First off , we get a second data source – the company’s office locations in Europe. Then , lines 34 to 43 describe the second series – we’ve given it a different name and a different data source , as well as different brush colors. Lines 45 to 47 describe the event handler discussed earlier. ui.item represents the series item that triggered the event , that’s why we directly display its Name attribute; other accessible properties of the ui object are ui.series , ui.positionX , ui.positionY , ui.actualItemBrush / ui.actualSeriesBrush.

Here you have it , both series displayed on the map. You can see how the control handles marker types automatically – the second series we’ve added got assigned the triangle symbol.

Finally , let’s get through something that some of you probably noticed but couldn’t figure the meaning of. Both of the series objects I have defined up there have a name property defined , which is seemingly useless – it does not show up anywhere and does not really affect the map itself in any way. This , however , lets you address the series through methods that the map widget has , such as the addItem one. Here’s a small example of how to add a new European capital to the existing series:

   1: $("#btn").click(function () {
   2:     $("#map").igMap("addItem", { "Name": "Stockholm", "Lat": 59.329444, "Lon": 18.068611 }, "capitals");
   3: });

You can also use insertItem and removeItem. These three methods automatically notify the widget that the data source has been updated.

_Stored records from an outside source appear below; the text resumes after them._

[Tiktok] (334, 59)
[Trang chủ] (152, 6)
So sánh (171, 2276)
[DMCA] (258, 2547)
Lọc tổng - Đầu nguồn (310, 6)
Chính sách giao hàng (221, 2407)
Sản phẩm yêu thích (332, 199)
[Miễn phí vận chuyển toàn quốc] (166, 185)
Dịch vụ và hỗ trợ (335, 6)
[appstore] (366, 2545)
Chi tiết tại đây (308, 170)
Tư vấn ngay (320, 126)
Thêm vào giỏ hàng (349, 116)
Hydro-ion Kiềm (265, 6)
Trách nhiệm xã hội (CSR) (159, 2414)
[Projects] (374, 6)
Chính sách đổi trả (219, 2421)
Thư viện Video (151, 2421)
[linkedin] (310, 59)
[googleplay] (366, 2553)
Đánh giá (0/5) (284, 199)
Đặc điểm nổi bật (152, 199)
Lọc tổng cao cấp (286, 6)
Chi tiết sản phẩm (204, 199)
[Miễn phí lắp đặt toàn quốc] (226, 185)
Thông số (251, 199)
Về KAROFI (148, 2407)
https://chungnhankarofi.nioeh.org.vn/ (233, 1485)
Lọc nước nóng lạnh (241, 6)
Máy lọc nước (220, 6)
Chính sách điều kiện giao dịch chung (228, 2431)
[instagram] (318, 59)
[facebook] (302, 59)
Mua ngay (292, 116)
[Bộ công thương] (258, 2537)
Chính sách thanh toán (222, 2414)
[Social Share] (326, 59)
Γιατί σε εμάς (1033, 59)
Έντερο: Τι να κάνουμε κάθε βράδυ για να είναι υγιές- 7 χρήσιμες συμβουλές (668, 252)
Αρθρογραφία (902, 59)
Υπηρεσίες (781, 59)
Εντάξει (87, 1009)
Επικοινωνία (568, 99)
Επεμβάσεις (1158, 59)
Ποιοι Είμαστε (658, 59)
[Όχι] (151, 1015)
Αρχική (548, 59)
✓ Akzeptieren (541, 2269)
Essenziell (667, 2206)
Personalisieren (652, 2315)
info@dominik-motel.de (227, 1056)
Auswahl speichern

   1: .igMap( "insertItem", item:object, index:number, targetName:string );
   2: .igMap( "removeItem", index:number, targetName:string );

And if you update your data sources in run-time ( and not using the two methods above ) , here’s how to trigger notifies that you’ve either inserted or removed an item:

   1: .igMap( "notifyInsertItem", dataSource:object, index:number, newItem:object );
   2: .igMap( "notifyRemoveItem", dataSource:object, index:number, oldItem:object );



I hope this introductory post has helped you grasp the basics of our Infragistics jQuery Map and has motivated you to start toying with it so you can see for yourself the amount of flexibility it offers.